Whether as a transportation option for the emerging mass markets or as an element of multimodal mobility in megacities: two-wheelers are increasingly in demand. By 2021, the annual global production of two-wheelers is forecast to reach around 160 million units, one-third more than today. This makes motorcycle technology a remarkable driver for business. Bosch’s Two-Wheeler & Powersports business unit, based in Yokohama, Japan, continues to gain momentum in the important global motorcycle and powersports market.

The business unit has registered sales growth of more than 20 percent compared to 2016, twice as fast as the market. And by 2020, Bosch is set to reach sales of one billion euros with motorcycle technologies. The company offers assistance systems, connectivity solutions, and modern powertrain and electrification systems for two-wheelers and powersport vehicles.
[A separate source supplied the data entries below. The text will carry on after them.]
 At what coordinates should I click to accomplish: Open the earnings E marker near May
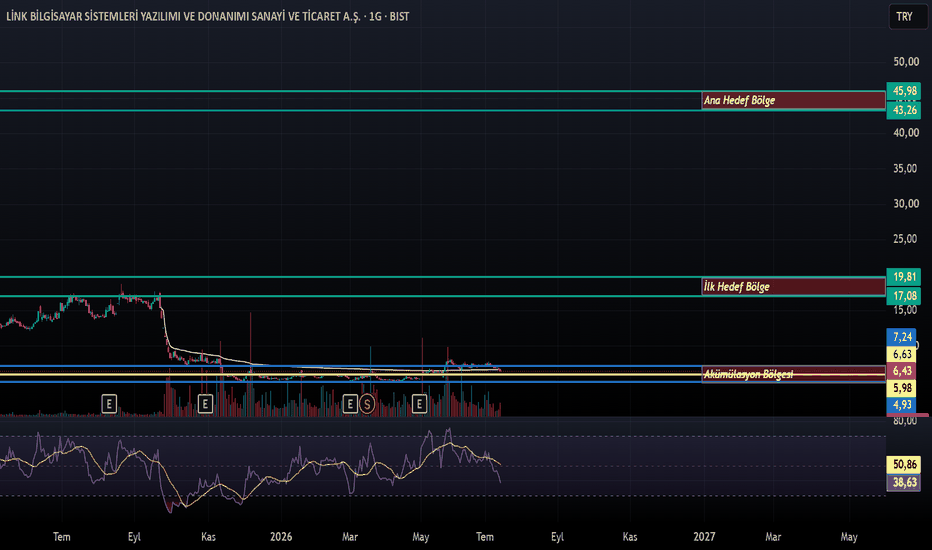419,404
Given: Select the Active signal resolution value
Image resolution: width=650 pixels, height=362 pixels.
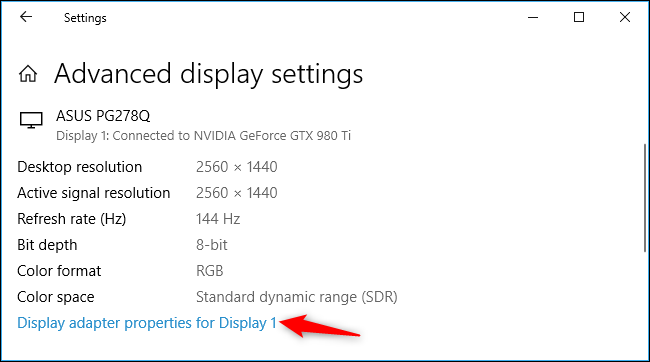Looking at the screenshot, I should [237, 193].
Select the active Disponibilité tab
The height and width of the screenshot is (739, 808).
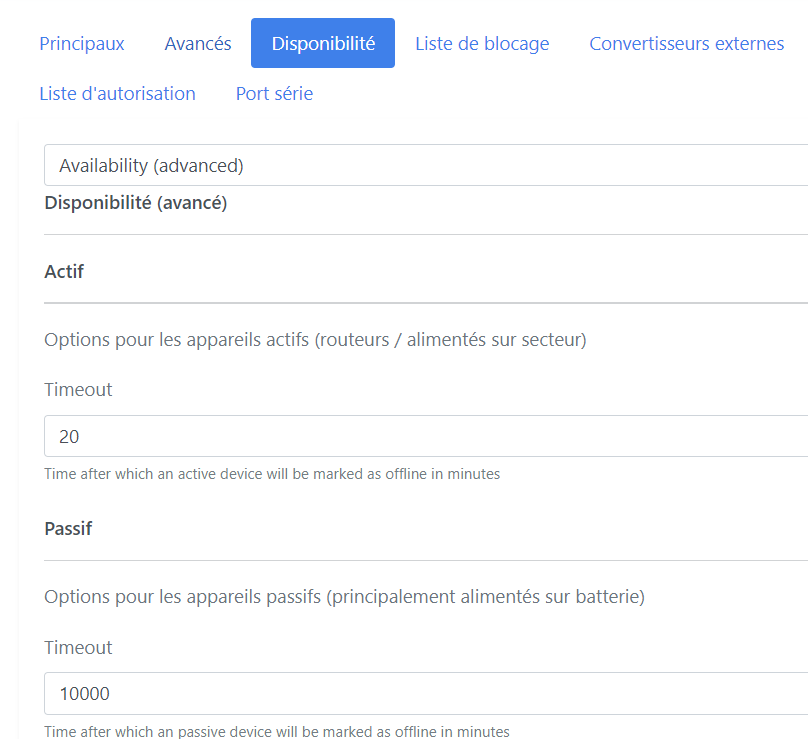[x=323, y=43]
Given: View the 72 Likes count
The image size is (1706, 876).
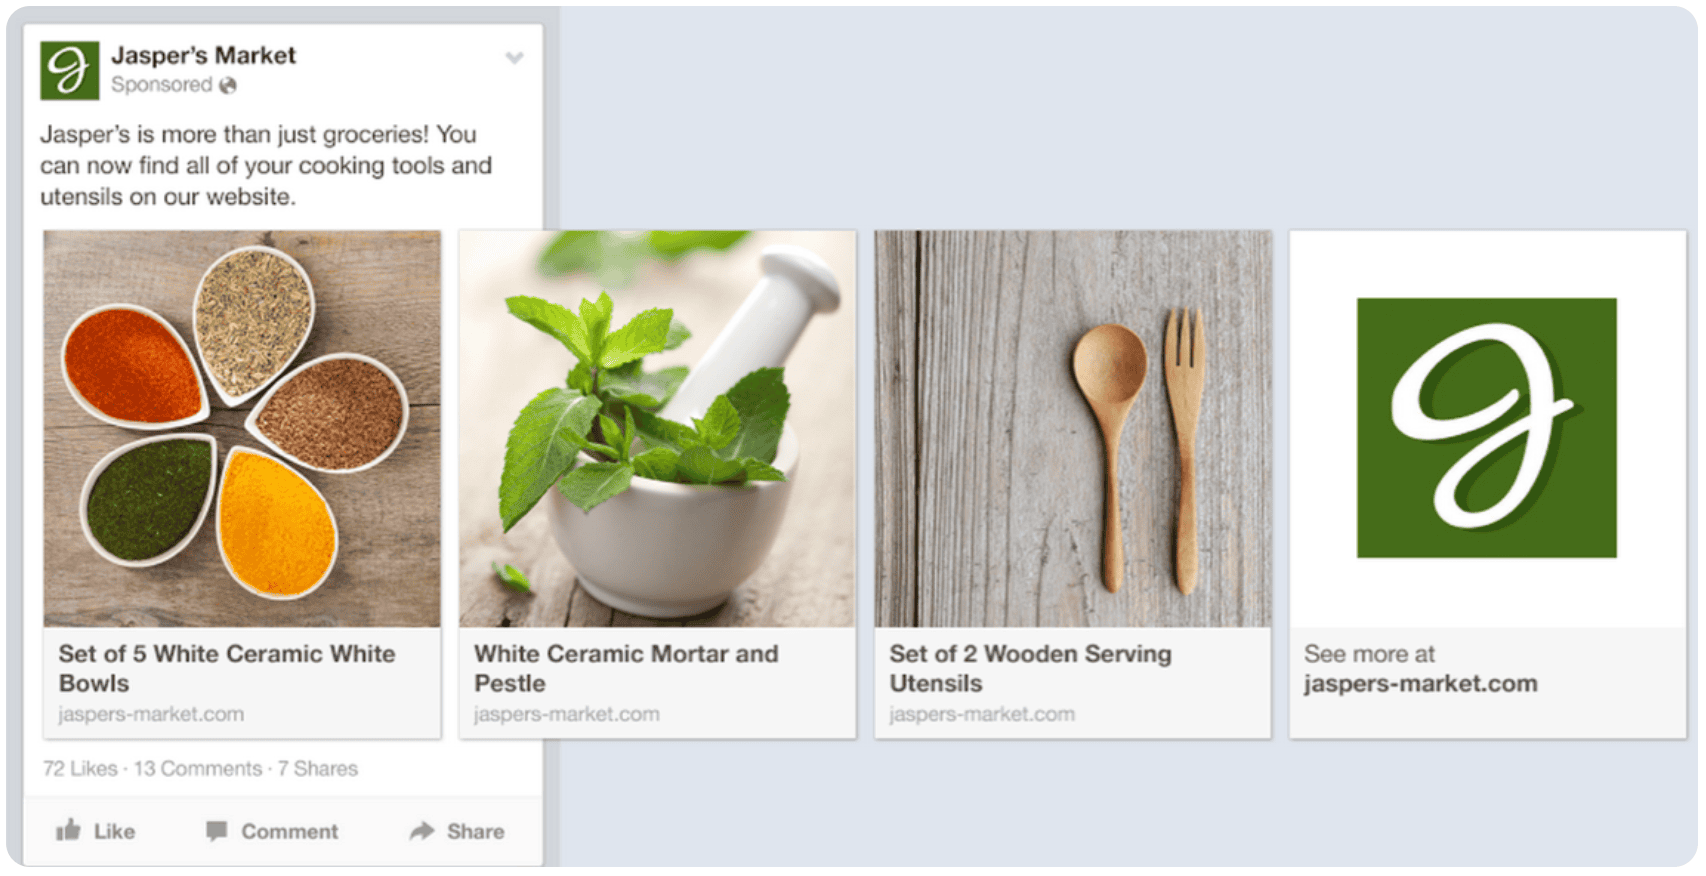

One of Bosch’s goals is to make riding accident-free. At Bosch, two-wheeler safety starts right from the e-bike. With the market’s first production antilock braking system for eBikes, the success-story of Bosch assistance systems for two-wheelers continues. With this system, the braking distance can be shortened and the risk of flipping over the handlebars is reduced. According to a Bosch accident research study, around one-fourth of pedelec accidents could be reduced if all bicycles were equipped with the ABS system.

 

 

 

 

 

As the world’s leading supplier of motorcycle technology, Bosch has made motorcycle assistance systems such as ABS, MSC (motorcycle stability control), and side view assist a firm feature in the market. Yet the possibilities for developing innovative technology for safer riding have by no means been exhausted. For this reason, Bosch is creating connectivity systems that allow riders to communicate with vehicles, the infrastructure, and other road users in general, like the digital protection shield. It allows motorcycles and cars to talk to each other. Long before drivers or their vehicles’ sensors catch sight of a motorcycle, this technology informs them that a motorcycle is approaching, allowing them to adopt a more defensive driving strategy.

Another solution which allows the rider to be connected and safe is the connected horizon; riders can look around the next bend and get advance warning of possible hazards. By 2025, more than 70 percent of newly registered motorcycles worldwide will be connected.

It is not only connectivity that is continuing to pick up pace at Bosch, but also electromobility. In the years ahead, the market for light electric vehicles like eScooters is expected to grow by about 40 percent.

Studies indicate that some 100 million such vehicles will be manufactured worldwide by 2020. This is why Bosch has developed scalable powertrain systems that enable the electrification of light vehicles on four, three, or two wheels, such as the Govecs eSchwalbe or the AIMA eScooter. The systems comprise a motor, control unit, battery, charger, display (HMI), and connectivity box, as well as an interactive app that connects the rider’s smartphone with the vehicle.

Bosch’s electrified powertrain solutions are scalable across all performance classes between 0.25 and 20 kW. Vehicle manufacturers benefit from a comprehensive systems solution that can be quickly integrated, and that also means less development effort. This reduces complexity, variants, and cost, for manufacturers and thus also for anyone who wants to drive electrically through their city. One further advantage: the small vehicles not only reduce emissions, but noise as well.

While Bosch is stepping up its efforts related to electrified mobility, it is also continuing to improve the combustion engine with electronic engine management solutions. These allow two-wheelers and powersport vehicles to satisfy the latest emissions regulations, such as Euro 5 and BS 6 (Bharat stage), and can reduce CO2 emissions, while still meeting the demand for the latest functionalities and improved performance.